Overall, Wikisource ebook exports have tremendous potential, but they must be improved in order to serve a wider audience. In the course of this project, we’ll aim to investigate and identify the key issues, collaborate with various Wikisource communities, and implement solutions that further sustain and improve ebook exports. We look forward to community feedback on the Talk page.
Why Export Ebooks
Generally speaking, ebook exports are a core part of the Wikisource experience, and users export ebooks for a variety of reasons. First, they may export ebooks to avoid issues with internet accessibility. With offline books, users can easily read materials on a variety of devices, no matter if their internet connection is slow, intermittent, or unreliable.
Second, users may want to read the book on a device that is optimized for ebooks. For example, devices such as the Kindle or Kobo allow users customize the interface, add notes, look up words, and have a long battery life. Consequently, many users choose to export an ebook into a compatible file format, which can then be transferred to an eReader device.
Third, users may want to share an ebook with someone in an easily accessible format. For this reason, they may choose to export the ebook in a preferred format, which they can share with the recipient. This process is generally more flexible than sharing a web link to Wikisource.

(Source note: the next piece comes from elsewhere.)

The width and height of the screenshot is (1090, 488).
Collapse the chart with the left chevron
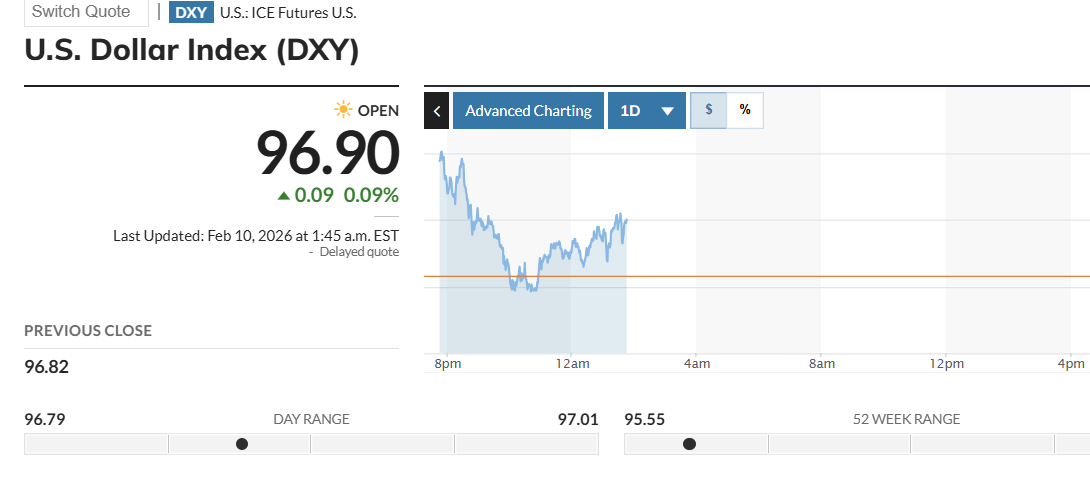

Fourth, the user may work in a professional setting, such as an educational institution, archive, or museum, and they want to store an offline copy for general reference or educational purposes. The export of an ebook allows them to integrate the content into their own files and workflow, rather than having to consistently access Wikisource.
How Ebook Exports Work
In Wikisource, there are four primary methods to download an ebook: directly via WSExport, via the left side panel, via links on the main page (such as a featured book), or via the links above texts. There is also a fifth method (create a book), which is technically available, but very uncommonly used. We will discuss all of the methods below. However, it is important to understand that not all wikis have the same download options. Some have only one download option, while others have many options.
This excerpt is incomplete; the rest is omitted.